## Problem details
Find every line below that contains the word "GBOL" and copy it out.

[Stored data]
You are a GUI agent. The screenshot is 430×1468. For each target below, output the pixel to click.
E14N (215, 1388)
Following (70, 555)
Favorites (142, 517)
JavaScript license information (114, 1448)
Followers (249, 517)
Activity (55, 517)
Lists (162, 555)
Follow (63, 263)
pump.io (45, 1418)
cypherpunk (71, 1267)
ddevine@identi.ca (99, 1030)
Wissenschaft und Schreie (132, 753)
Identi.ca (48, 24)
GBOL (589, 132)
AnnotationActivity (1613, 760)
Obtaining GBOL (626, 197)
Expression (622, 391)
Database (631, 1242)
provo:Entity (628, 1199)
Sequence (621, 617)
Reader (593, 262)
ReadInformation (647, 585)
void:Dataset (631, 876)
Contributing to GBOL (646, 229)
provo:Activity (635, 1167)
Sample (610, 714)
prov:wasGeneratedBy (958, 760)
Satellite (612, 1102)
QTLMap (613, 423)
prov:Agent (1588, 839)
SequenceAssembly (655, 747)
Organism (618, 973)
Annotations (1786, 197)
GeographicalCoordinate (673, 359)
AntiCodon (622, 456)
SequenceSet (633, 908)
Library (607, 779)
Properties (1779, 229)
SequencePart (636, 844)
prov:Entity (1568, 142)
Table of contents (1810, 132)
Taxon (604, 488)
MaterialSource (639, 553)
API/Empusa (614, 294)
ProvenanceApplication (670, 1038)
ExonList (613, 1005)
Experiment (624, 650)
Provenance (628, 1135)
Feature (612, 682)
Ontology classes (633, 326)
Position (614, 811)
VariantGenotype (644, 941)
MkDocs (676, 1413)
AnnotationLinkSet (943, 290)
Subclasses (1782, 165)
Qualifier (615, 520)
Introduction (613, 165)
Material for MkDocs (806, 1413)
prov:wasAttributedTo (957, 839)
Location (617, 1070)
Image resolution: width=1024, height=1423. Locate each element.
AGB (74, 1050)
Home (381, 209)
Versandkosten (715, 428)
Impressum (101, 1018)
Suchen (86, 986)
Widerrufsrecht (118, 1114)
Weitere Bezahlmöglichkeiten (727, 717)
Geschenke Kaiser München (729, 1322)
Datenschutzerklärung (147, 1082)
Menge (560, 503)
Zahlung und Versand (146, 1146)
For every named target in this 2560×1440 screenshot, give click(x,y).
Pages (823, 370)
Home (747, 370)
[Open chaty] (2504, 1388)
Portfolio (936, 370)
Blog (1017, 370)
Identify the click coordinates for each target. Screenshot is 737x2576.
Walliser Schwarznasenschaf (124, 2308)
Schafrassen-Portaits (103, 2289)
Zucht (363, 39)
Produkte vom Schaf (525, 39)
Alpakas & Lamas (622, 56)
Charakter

## Reply to the exercise
GBOL (589, 132)
Obtaining GBOL (626, 197)
Contributing to GBOL (646, 229)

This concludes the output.